## What the task requires
Pictures are to be left out, and only the lines below starting at the one with "Given: Open the Find writers link" and ending at the one with "a new template" are to be reproduced, each exactly, both ends included.

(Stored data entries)
____

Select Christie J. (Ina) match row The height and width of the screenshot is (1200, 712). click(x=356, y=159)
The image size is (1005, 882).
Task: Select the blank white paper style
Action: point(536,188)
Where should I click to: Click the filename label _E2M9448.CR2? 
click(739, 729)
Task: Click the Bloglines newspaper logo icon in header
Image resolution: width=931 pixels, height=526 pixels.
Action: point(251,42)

____

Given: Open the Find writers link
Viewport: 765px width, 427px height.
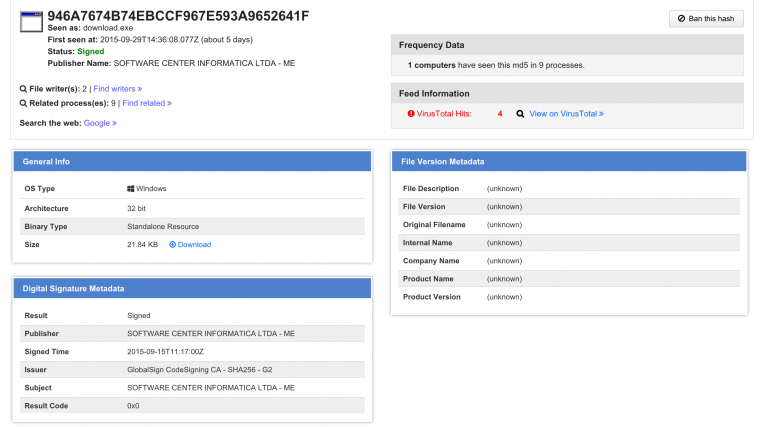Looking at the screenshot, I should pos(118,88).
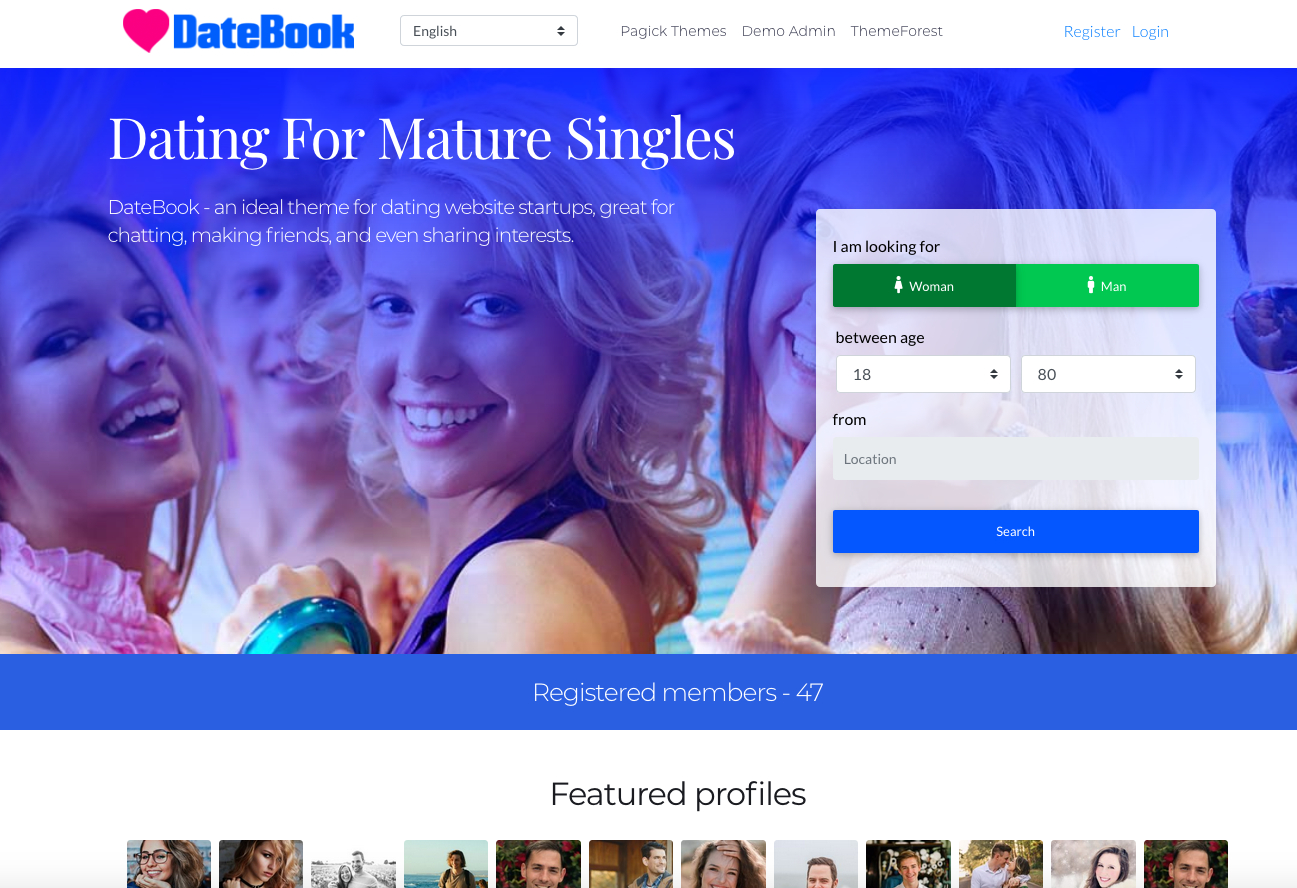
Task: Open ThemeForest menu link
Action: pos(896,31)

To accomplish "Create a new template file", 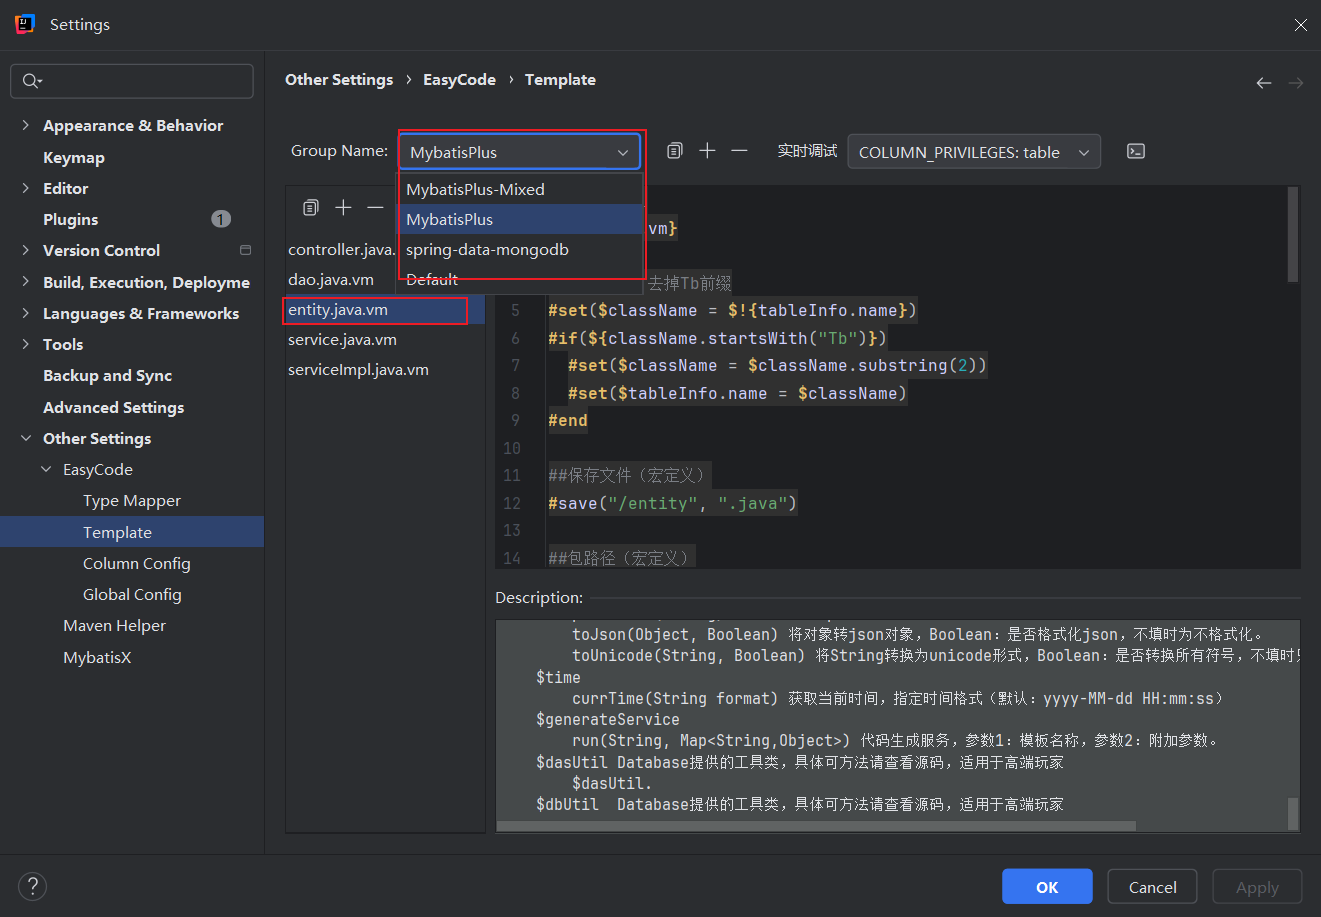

____

## Answer space
Given: Open the Find writers link
Viewport: 765px width, 427px height.
Looking at the screenshot, I should pos(118,88).
Task: Open ThemeForest menu link
Action: pos(896,31)

To accomplish "Create a new template file", 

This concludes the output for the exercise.